Why can't you put a name to them?

More info plz

Without the rate of success it's hard to see why the Merck contest is an impressive example, since "rand()%15", which presumably is the same for an untrained neural net, will win it sometimes too and is not very interesting.
That being said the other examples in tfa are better.

Open knowledge

We need to open all the documentation for everyone who want to learn and investigate about IA.

Re:Open knowledge

[AthanasiusKircher]

We need to open all the documentation for everyone who want to learn and investigate about IA.

Absolutely. It's about time we figured out who really won those caucuses -- and what the heck is up with the ethanol subsidies?

Deep Belief Networks

[Guppy]

A lot of vague marketing-speak in this article. "Deep learning"? The article basically talks about neural networks, just one of the techniques in machine learning.

It's hard to tell from the article, but they probably are trying to refer to Deep Belief Networks, which are a more recent and advanced type of Neural Network, which incorporates many layers:

Deep belief nets are probabilistic generative models that are composed of multiple layers of stochastic, latent variables. The latent variables typically have binary values and are often called hidden units or feature detectors. The top two layers have undirected, symmetric connections between them and form an associative memory. The lower layers receive top-down, directed connections from the layer above. The states of the units in the lowest layer represent a data vector.

Automatic creation of features

[michaelmalak]

I wonder how much of these improvements in accuracy are due to fundamental advances

I was wondering the same thing, and just now found this interview on Google. Perhaps someone can fill in the details.

But basically, machine learning is at its heart hill-climbing on a multi-dimensional landscape, with various tricks thrown in to avoid local maxima. Usually, humans detemine the dimensions to search on -- these are called the "features". Well, philosophically, everything is ultimately created by humans because humans built the computers, but the holy grail is to minimize human invovlement -- "unsupervised learning". According to the interview, this one particular team (the one mentioned at the end of the Slashdot summary) actually rode the bicycle with no hands and to demonstrate how strong their neural network was at determining its own features, did not guide it, even though it meant their also-excellent conventional machine learning at the end of the process would be handicapped.

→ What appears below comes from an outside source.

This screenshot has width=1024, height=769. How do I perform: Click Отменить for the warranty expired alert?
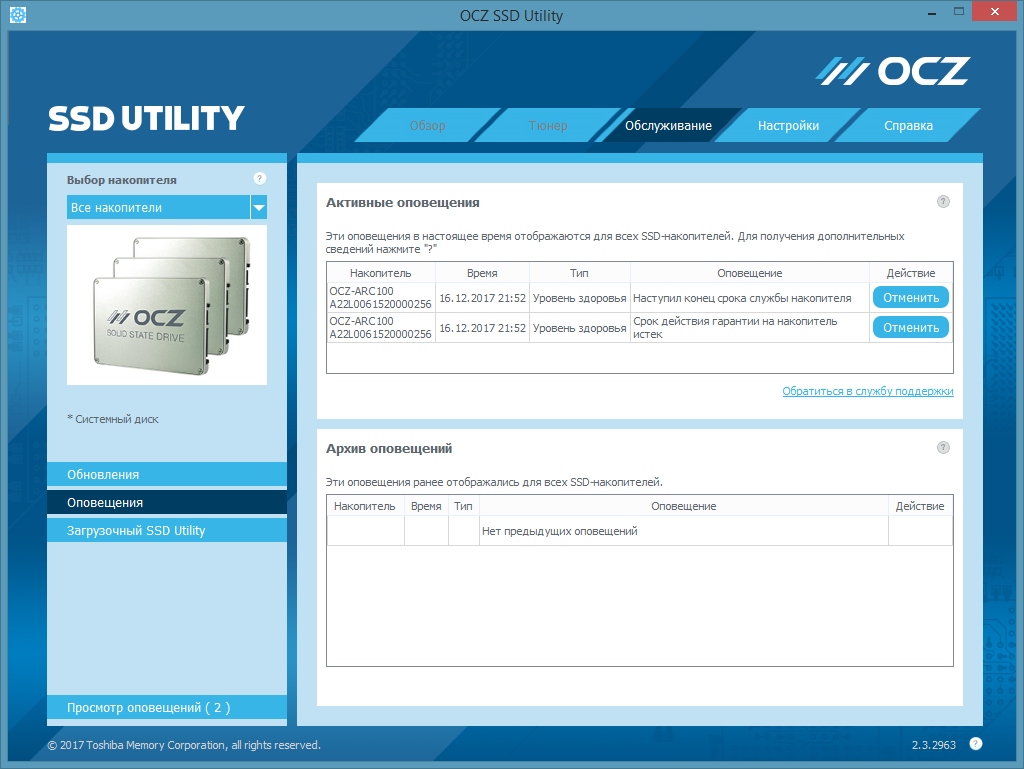[x=911, y=328]
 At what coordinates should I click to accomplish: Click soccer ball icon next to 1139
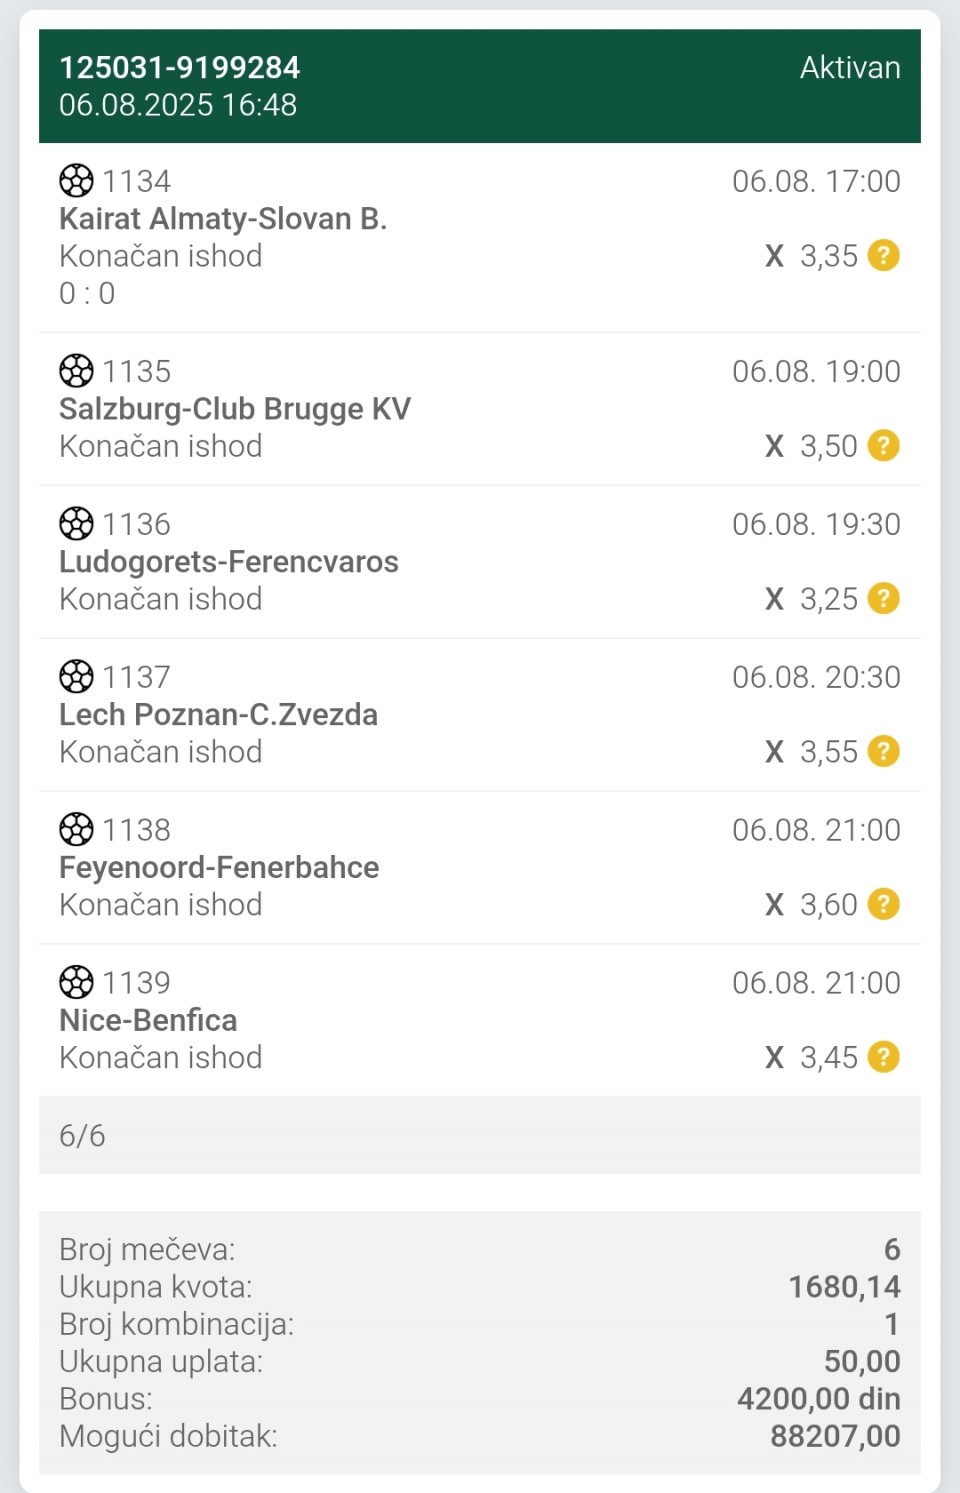(76, 983)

The last time I looked at neural networks was circa 1990, so perhaps someone writing to an audience more technically literate than the New York Times general audience could fill in the details for us on how a neural network can create features.

Re:Automatic creation of features

[Daniel+Dvorkin]

the holy grail is to minimize human invovlement -- "unsupervised learning"

Unsupervised learning is valuable, but calling it a "holy grail" is going a little too far. Supervised, unsupervised, and semi-supervised learning are all active areas of research.

Re:Automatic creation of features

One does not preclude another. The current "cool thing" is to learn features first using an energy based unuspervised model, and then use those features in supervised, discriminative classifier.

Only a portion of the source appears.